SS and Medicare are of course more complicated than that, but those complications make the system more progressive.  As one final thought experiment to see just how meaningless "tax share" can be, imagine that the Bernie Sanders administration decides to make SS & Medicare benefits completely independent of contributions.  That is, everyone gets the same benefit regardless of what they've contributed.  President Sanders has made the US system more progressive, but now SS & Medicare payroll taxes are really pure taxes, not tied to any sort of future benefit (since those benefits are guaranteed).  My previous analysis breaks down- there's no reason to exclude these taxes when computing tax share.  After this change which makes the overall system much more progressive, the measured "tax share" seems more regressive!  Clearly "tax share" is not a meaningful metric for measuring the progressiveness of a tax code.

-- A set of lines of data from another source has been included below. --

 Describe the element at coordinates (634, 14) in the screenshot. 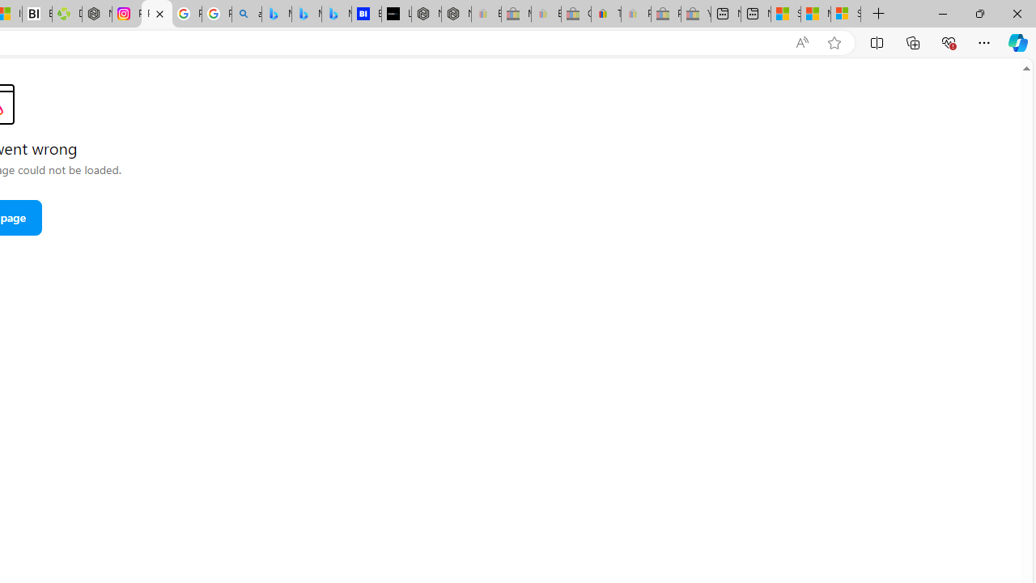

I see `'Payments Terms of Use | eBay.com - Sleeping'` at that location.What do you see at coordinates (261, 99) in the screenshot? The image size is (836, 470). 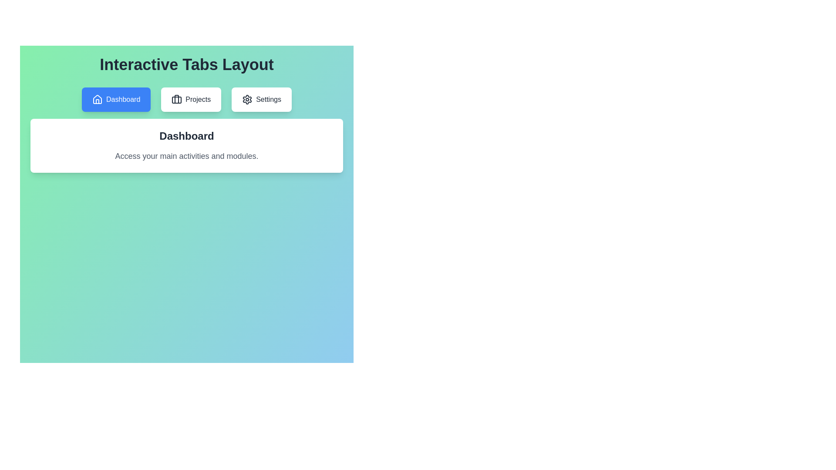 I see `the Settings tab to switch to its content` at bounding box center [261, 99].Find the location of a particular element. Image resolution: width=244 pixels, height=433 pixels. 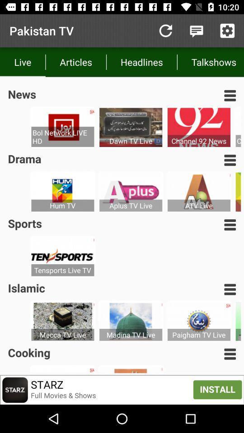

icon to the right of live item is located at coordinates (75, 61). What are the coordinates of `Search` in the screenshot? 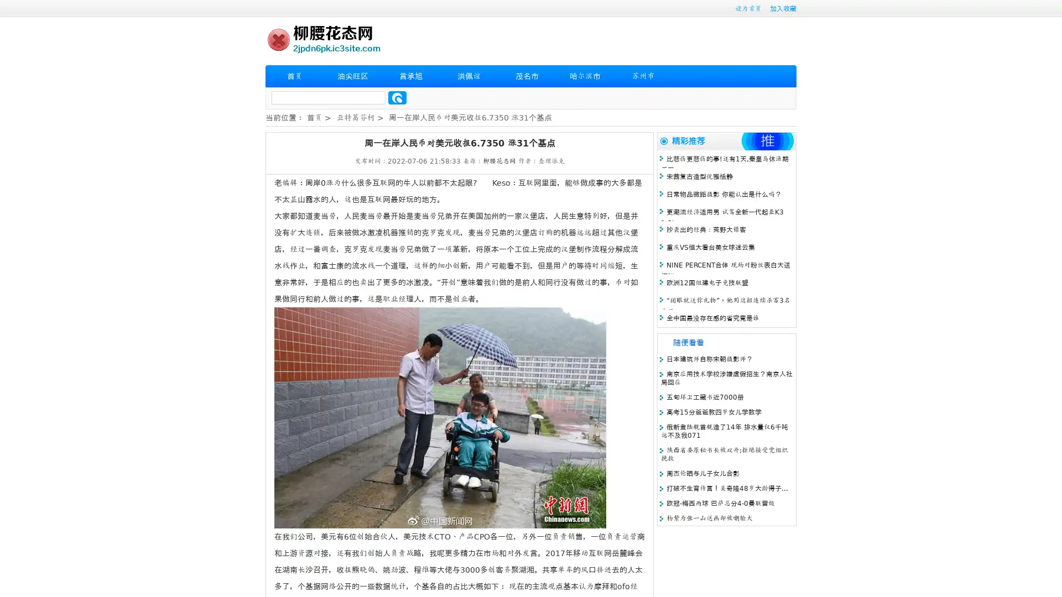 It's located at (397, 97).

A true measure of tax share would be taxes paid net of direct benefits received. This  is fiendishly difficult to do. It probably makes sense to try and ignore those taxes most directly tied to benefits. Fortunately in the US system that's made easier since they are broken out as explicitly.



SS and Medicare benefits are highly progressive (they transfer wealth from the rich to the poor).  Ending SS & Medicare would make the US system much more regressive, but counting them as a pure tax liability makes the system seem less progressive, which is exactly EPI's goal.

The simpler approach is to just remove SS and Medicare taxes from the mix. This still doesn't account for those programs progressiveness or for things like Medicaid, but it's at least a lower-bound on the progressiveness of the tax system.